*** Opening of Source material ***
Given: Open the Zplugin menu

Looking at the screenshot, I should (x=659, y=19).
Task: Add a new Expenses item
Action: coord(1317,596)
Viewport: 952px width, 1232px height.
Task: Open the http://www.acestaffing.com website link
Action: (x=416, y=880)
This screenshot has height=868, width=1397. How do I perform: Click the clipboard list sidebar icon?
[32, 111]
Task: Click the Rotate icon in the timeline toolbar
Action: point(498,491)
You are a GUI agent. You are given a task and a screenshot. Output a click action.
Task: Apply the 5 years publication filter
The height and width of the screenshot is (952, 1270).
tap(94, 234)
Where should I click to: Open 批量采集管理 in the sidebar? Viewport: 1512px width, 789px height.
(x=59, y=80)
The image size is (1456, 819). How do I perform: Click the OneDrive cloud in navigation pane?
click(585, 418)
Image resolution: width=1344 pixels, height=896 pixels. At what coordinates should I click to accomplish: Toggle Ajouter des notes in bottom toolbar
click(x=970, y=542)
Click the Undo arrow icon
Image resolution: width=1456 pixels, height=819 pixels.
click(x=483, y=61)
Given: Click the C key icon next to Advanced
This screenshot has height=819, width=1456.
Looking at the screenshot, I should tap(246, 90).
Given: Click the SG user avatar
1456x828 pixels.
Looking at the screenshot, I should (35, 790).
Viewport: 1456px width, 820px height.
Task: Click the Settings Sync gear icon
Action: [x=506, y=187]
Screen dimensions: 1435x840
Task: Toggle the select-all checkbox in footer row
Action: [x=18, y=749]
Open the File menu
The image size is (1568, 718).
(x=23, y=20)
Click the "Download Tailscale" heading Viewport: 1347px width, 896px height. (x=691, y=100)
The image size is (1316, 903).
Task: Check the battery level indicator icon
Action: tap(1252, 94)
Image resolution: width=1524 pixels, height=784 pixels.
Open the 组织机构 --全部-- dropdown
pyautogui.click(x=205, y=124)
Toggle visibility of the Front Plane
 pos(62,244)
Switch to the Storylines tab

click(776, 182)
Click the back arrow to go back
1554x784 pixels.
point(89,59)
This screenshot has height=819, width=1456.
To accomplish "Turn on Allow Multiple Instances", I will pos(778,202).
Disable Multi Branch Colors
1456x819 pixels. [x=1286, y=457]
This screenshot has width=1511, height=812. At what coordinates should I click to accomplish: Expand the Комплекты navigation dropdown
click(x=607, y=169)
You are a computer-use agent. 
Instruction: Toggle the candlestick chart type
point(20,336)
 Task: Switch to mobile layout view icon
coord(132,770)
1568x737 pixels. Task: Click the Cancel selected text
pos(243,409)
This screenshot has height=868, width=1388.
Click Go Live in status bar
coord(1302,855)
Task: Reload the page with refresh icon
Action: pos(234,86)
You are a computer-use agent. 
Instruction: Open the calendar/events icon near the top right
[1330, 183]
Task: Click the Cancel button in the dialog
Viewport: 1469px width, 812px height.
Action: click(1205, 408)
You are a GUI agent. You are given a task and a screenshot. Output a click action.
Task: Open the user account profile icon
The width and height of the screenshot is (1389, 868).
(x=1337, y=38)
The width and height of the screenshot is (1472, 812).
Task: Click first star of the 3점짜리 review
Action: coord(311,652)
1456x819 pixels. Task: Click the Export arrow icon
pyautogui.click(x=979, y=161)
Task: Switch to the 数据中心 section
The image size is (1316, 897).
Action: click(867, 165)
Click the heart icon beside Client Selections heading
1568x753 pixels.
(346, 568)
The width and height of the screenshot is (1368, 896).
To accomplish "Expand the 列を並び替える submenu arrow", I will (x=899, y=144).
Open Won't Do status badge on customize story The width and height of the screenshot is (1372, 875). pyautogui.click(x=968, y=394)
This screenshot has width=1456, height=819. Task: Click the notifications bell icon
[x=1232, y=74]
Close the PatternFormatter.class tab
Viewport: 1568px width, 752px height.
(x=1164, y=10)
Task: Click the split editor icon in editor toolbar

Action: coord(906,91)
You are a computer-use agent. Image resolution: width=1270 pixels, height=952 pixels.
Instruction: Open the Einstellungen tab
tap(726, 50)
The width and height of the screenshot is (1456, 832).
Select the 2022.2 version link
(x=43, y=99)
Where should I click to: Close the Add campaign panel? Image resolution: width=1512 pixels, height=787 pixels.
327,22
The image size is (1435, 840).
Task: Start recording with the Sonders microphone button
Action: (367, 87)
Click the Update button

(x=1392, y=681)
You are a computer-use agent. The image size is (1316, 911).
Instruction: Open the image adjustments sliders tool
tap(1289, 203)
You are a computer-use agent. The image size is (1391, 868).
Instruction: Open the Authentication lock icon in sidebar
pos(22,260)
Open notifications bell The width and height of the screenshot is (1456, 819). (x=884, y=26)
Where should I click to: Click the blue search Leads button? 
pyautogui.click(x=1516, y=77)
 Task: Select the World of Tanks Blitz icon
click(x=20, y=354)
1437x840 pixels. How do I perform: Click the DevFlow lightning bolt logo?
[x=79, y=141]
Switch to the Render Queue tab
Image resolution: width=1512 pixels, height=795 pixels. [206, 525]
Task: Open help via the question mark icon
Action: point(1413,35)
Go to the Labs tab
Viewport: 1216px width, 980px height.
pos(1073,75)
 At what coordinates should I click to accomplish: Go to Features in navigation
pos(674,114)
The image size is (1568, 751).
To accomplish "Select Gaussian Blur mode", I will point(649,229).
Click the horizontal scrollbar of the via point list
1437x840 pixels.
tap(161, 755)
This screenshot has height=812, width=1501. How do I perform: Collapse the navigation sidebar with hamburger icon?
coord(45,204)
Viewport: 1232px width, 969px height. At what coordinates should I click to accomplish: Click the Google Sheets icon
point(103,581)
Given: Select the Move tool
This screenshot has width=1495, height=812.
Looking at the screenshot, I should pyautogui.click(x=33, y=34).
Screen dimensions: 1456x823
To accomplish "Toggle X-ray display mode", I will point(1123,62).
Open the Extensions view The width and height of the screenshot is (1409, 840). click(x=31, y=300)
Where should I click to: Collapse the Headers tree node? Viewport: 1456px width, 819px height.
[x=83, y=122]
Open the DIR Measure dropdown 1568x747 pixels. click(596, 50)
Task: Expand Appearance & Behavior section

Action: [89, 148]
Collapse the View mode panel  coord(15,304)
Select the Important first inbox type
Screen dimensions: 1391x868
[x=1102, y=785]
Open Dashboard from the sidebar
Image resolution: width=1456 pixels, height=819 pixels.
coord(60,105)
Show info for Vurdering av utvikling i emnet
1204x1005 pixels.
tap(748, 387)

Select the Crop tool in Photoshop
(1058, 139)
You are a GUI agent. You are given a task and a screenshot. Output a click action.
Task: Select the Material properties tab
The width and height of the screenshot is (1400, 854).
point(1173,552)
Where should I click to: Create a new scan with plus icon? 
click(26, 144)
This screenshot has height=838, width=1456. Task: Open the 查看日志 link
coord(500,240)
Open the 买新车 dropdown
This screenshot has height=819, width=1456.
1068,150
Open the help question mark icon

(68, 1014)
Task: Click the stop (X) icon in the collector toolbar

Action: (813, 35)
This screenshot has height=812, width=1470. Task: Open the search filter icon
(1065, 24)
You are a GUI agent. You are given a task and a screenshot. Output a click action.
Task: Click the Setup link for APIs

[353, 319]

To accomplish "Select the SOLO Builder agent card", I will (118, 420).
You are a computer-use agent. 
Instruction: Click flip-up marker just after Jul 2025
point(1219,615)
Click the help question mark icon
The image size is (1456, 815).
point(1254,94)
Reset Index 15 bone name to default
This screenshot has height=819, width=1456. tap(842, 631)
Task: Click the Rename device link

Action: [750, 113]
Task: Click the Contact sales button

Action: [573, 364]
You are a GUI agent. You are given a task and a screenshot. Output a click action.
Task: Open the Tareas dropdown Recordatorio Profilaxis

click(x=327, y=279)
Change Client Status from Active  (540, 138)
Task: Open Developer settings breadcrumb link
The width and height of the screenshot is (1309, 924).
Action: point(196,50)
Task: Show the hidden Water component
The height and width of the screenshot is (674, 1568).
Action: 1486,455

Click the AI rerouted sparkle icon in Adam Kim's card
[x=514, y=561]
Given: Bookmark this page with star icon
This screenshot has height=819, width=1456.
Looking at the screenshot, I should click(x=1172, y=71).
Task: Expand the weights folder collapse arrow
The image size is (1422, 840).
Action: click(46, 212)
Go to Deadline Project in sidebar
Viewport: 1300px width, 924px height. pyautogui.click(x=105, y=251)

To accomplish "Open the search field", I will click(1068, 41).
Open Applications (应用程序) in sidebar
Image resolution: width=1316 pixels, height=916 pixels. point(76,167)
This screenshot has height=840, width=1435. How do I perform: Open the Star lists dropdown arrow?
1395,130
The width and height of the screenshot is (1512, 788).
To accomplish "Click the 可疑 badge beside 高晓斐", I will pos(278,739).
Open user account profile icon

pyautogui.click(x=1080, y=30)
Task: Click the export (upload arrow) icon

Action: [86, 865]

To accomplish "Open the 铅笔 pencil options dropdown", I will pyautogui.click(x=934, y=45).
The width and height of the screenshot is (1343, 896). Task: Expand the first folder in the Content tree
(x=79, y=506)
*** Close of Source material ***
Required work:
Please give only the number of lines in the listing that hold the word "mode".

Finished exercise:
3